= George Dorul Dumitrescu =

Romanian poet and columnist

George Dorul Dumitrescu (born Gheorghe Dumitrescu; February 14, 1901 or 1904-1985) was a Romanian prose writer and columnist.

Born in Ceptura, Prahova County, he attended high school in Bucharest from 1916 to 1925, and studied at the University of Bucharest's literature faculty, from which he obtained a degree in 1931. In 1933, he became a substitute teacher of Romanian at the military high school in Chișinău. In 1937, he began teaching at a trade school in Bucharest. He was later a civil servant within the "work and entertainment" section of the Labor Ministry.

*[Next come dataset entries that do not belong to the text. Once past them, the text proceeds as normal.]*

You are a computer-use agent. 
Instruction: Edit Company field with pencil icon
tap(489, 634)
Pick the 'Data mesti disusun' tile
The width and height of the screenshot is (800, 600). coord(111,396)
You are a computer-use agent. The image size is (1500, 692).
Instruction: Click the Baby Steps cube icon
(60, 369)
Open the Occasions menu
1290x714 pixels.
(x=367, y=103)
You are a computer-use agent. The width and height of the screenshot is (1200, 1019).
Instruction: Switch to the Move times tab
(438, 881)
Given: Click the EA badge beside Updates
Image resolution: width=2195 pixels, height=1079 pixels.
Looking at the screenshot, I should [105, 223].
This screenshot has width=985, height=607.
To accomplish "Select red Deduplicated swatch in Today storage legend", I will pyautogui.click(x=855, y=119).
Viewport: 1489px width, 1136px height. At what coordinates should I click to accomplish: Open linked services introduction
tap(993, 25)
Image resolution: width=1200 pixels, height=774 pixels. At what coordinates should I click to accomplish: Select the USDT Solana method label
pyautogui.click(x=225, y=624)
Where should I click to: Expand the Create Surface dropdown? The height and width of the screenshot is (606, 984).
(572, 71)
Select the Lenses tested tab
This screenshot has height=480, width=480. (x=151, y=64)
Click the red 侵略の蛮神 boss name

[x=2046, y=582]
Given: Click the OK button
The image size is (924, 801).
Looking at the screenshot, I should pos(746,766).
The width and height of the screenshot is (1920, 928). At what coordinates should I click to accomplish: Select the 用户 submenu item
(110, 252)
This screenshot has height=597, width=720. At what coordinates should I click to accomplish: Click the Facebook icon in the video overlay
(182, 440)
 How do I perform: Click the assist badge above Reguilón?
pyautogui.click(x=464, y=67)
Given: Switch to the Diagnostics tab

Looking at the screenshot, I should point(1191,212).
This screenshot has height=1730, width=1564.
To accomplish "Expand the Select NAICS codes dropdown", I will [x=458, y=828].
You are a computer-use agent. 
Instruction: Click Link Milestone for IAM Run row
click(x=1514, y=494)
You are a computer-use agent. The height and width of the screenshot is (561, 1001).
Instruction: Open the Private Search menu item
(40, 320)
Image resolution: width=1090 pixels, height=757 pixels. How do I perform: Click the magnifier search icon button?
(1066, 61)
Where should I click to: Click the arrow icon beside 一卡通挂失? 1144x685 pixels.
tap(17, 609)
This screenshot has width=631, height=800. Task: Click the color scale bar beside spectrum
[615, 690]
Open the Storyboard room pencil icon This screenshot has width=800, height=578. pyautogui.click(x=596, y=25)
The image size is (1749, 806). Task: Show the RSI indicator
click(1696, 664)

Dumitrescu's first published work was prose that appeared in Universul literar in 1928. He co-edited Pagini basarabene and Veac nou magazines. His work appeared in Cele trei Crișuri, Universul literar, Neamul românesc literar, Brazde adânci, România nouă literară, Telegraful, Adevărul literar și artistic, Revista Fundațiilor Regale and Gândirea. In 1933, he published La fetița dulce, a book of tales, and he was awarded the Romanian Writers' Society prize the same year. The monograph Viața și opera lui Leon Donici came out in 1936. He died in Bucharest and was buried at Bellu cemetery.